**HOW TO COMPLETE THIS TASK:** Among the entries below, one stretch runs from the line that contains "This screenshot has width=942, height=544." through the line that contains "The image size is (1051, 575).". Repeat that stretch exactly, ends included, and only that.

══ AVAILABLE DATA

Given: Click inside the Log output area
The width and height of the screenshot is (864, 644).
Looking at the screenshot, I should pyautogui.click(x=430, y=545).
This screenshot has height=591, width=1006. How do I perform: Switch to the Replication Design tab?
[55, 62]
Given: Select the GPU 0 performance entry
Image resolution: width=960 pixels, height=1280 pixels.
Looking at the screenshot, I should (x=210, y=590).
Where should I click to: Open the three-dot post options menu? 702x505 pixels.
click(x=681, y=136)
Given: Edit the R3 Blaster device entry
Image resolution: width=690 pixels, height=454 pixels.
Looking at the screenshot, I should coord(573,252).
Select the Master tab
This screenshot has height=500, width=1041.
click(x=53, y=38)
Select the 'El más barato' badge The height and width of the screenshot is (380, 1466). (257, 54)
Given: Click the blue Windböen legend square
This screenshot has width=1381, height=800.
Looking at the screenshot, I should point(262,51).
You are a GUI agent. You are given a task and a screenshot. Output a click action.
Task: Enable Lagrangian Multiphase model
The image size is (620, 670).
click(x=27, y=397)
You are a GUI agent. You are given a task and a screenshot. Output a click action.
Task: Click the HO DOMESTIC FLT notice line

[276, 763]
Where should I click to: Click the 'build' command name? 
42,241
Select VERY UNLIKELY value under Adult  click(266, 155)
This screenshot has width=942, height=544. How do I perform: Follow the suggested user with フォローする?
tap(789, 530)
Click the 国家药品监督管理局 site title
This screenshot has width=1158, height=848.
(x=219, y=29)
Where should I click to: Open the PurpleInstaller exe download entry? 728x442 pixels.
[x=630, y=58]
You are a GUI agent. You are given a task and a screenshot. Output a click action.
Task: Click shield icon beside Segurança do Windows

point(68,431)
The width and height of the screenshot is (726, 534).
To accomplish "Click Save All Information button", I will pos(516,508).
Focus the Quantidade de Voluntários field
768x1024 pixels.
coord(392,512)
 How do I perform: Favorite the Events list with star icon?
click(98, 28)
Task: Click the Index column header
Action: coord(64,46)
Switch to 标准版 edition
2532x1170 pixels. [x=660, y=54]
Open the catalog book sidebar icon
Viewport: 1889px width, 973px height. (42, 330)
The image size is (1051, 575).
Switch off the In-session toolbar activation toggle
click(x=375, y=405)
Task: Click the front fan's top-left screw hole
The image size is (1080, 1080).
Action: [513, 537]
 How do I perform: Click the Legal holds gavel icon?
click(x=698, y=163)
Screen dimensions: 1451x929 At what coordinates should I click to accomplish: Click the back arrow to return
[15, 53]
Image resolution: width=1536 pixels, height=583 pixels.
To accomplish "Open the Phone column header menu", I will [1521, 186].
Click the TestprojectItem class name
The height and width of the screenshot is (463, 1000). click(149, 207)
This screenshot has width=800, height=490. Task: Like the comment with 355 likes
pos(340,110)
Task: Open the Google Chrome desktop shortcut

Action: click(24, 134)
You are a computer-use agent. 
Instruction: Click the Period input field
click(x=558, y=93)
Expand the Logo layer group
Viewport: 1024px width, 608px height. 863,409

════

**THE ANSWER:**
This screenshot has width=942, height=544. How do I perform: Follow the suggested user with フォローする?
tap(789, 530)
Click the 国家药品监督管理局 site title
This screenshot has width=1158, height=848.
(x=219, y=29)
Where should I click to: Open the PurpleInstaller exe download entry? 728x442 pixels.
[x=630, y=58]
You are a GUI agent. You are given a task and a screenshot. Output a click action.
Task: Click shield icon beside Segurança do Windows

point(68,431)
The width and height of the screenshot is (726, 534).
To accomplish "Click Save All Information button", I will pos(516,508).
Focus the Quantidade de Voluntários field
768x1024 pixels.
coord(392,512)
 How do I perform: Favorite the Events list with star icon?
click(98, 28)
Task: Click the Index column header
Action: coord(64,46)
Switch to 标准版 edition
2532x1170 pixels. [x=660, y=54]
Open the catalog book sidebar icon
Viewport: 1889px width, 973px height. (42, 330)
The image size is (1051, 575).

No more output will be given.